7. The classroom seating layout dynamic optimization system according to claim 6, characterized in that, The structured performance data includes mock exam scores, quiz scores, homework completion rates, and quiz results; the related behavioral data includes attendance records and course participation; the acquisition of students' structured performance data and related behavioral data also includes: establishing a time-series database of student performance data, storing it according to subject and knowledge point dimensions; and eliminating biases caused by differences in subject difficulty through data cleaning and normalization.
8. The classroom seating layout dynamic optimization system according to claim 7, characterized in that, The process of parsing the structured performance data and the associated behavioral data to obtain performance trend prediction data and learning ability profile data includes: processing the structured performance data using a time series model to obtain the performance trend prediction data; parsing the structured performance data to obtain performance fluctuation data, processing the performance fluctuation data and the associated behavioral data based on a random forest algorithm to obtain individual correlations; constructing a multidimensional scoring system to process the structured performance data to quantify students' knowledge mastery; processing the performance trend prediction data through cluster analysis to segment student groups; and labeling the individual correlations, knowledge mastery quantification values, and student group segmentation results to obtain the learning ability profile data.
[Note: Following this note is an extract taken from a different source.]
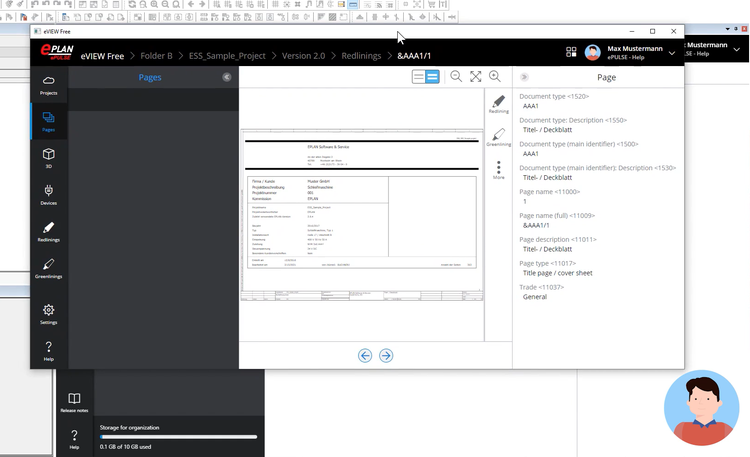Open Projects in the left sidebar
The width and height of the screenshot is (750, 457).
coord(48,84)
9. The classroom seating layout dynamic optimization system according to claim 8, characterized in that, The optimization strategy includes: pairing theoretically strong students with practically strong students from the student group segmentation results to promote collaborative learning; adjusting the seating areas of corresponding students based on recent performance trends in the performance trend prediction data; processing the recent performance trends based on a reinforcement learning model to prioritize allocating high-interaction area seats to students with large performance fluctuations; and setting fairness constraints to prevent high-achieving students from occupying front-row resources for a long time.
10. The classroom seating layout dynamic optimization system according to claim 9, characterized in that, The associated behavioral data includes: head orientation, gaze duration, blink frequency, number of hand raises, body movement amplitude during group discussions, facial expression recognition, head-down frequency, number of times students leave their seats, and interaction interval duration. Correspondingly, the acquisition of students' structured grade data and associated behavioral data includes: using OpenPose to detect head key points to determine the head orientation; using the ResNet-50 model to recognize facial expressions; and detecting the head-down frequency, the number of times students leave their seats, and the interaction interval duration based on an independent forest model.